Perko v. United States
Decision Date | 25 May 1953 |
Docket Number | No. 14740.,14740. |
Citation | 204 F.2d 446 |
Parties | PERKO et al. v. UNITED STATES. |
Court | U.S. Court of Appeals — Eighth Circuit |
Edward L. Boyle, Duluth, Minn. (Fryberger, Fulton & Boyle, Duluth, Minn., on the brief), for appellants.
Thomas L. McKevitt, Attorney, Department of Justice, Washington, D. C. (J. Edward Williams, Acting Asst. Atty. Gen., Philip Neville, U. S. Atty., and William W. Essling, Asst. U. S. Atty., St. Paul, Minn., on the brief), for appellee.
Before GARDNER, Chief Judge, and WOODROUGH and THOMAS, Circuit Judges.
This is an appeal from a judgment enjoining the defendants from violating the provisions of an airspace reservation created by Executive Order of the President of the United States No. 10092, dated December 17, 1949, 14 F.R. 7637, U.S.Code Cong. Service, 1950, p. 1567, applying to the "roadless area" of the Superior National Forest in northern Minnesota.
The pertinent provisions of the Order read:
The defendants Perko, Skala and Zupancich are private owners of land in the roadless area where they operate resorts on lakes on the border between the United States and Canada in the area covered by the airban. Defendant West is in the commercial aviation business at Ely, Minnesota, and he serves the resorts of the other defendants with air service.
Prior to 1905 national forests were under the jurisdiction of the Secretary of the Interior. By the Act of February 1, 1905, 33 Stat. 628, management of the forest reservations was transferred to the Secretary of Agriculture. In the establishment of roadless areas the Secretary acted under 16 U.S. C.A. § 551, which reads:
"The Secretary of Agriculture shall make provisions for the protection against destruction by fire and depredations upon the public forests and national forests which may have been set aside or which may be hereafter set aside under the provisions of section 471 of this title, and which may be continued; and he may make such rules and regulations and establish such service as will insure the objects of such reservations, namely, to regulate their occupancy and use and to preserve the forests thereon from destruction; * * *."
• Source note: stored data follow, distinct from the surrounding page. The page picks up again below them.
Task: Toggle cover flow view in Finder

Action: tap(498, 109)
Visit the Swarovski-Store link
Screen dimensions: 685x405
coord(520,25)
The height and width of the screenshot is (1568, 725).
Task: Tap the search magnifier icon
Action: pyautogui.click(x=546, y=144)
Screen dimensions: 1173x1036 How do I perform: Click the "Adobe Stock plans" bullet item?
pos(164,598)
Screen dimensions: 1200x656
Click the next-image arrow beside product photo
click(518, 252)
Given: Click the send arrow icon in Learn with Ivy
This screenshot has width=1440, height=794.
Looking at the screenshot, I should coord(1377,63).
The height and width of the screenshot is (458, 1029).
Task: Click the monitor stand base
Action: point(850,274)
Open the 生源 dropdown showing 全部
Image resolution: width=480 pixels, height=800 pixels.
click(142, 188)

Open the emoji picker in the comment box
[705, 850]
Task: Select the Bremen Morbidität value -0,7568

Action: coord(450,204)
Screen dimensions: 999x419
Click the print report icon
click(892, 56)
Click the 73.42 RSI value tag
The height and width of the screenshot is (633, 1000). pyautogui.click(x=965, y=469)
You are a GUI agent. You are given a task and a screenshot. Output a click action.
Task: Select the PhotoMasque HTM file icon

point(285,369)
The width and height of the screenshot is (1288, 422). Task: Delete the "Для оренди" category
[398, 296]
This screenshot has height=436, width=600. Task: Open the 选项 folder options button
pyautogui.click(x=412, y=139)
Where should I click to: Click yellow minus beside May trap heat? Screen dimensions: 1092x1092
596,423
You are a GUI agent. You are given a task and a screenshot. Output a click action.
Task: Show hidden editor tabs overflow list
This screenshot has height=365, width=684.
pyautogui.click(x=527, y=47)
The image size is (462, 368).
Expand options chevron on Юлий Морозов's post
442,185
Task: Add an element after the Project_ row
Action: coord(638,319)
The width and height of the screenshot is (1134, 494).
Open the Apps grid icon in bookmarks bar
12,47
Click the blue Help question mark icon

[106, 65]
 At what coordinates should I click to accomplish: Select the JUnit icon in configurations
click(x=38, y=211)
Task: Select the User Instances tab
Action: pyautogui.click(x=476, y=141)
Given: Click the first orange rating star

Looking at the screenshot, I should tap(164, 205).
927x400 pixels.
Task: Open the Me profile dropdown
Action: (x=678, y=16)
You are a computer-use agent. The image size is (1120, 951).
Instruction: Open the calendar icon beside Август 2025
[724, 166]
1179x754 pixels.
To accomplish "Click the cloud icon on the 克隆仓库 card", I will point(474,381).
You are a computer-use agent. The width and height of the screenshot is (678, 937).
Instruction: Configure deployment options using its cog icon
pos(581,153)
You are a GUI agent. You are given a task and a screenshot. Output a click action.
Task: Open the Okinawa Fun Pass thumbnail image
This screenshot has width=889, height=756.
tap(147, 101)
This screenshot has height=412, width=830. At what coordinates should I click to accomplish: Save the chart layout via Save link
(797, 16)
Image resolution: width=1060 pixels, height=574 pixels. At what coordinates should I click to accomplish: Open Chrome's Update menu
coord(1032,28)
The Superior National Forest is located in northern Minnesota. It was created by presidential proclamation in 1909. 35 Stat. 2223. It borders on the boundary waters between the United States and Canada. Canada has established a national park to the north of a part of it.
By the terms of the airban proclamation involved here, issued December 17, 1949, air travel was permitted until January 1, 1952, "for the purpose of direct travel to and from underlying private lands; provided that air travel was a customary means of ingress to and egress from such lands prior to the date of this order."
The court found, and it is not disputed, that the defendants have repeatedly violated the order in question.
The defendants' first contention is that the President, under § 4 of the Air Commerce Act of 1926, has authority only to set apart airspace reservations for "national defense" and "public safety purposes" in the District of Columbia, and none other, and that, therefore, Executive Order No. 10092 is not a valid or enforceable order.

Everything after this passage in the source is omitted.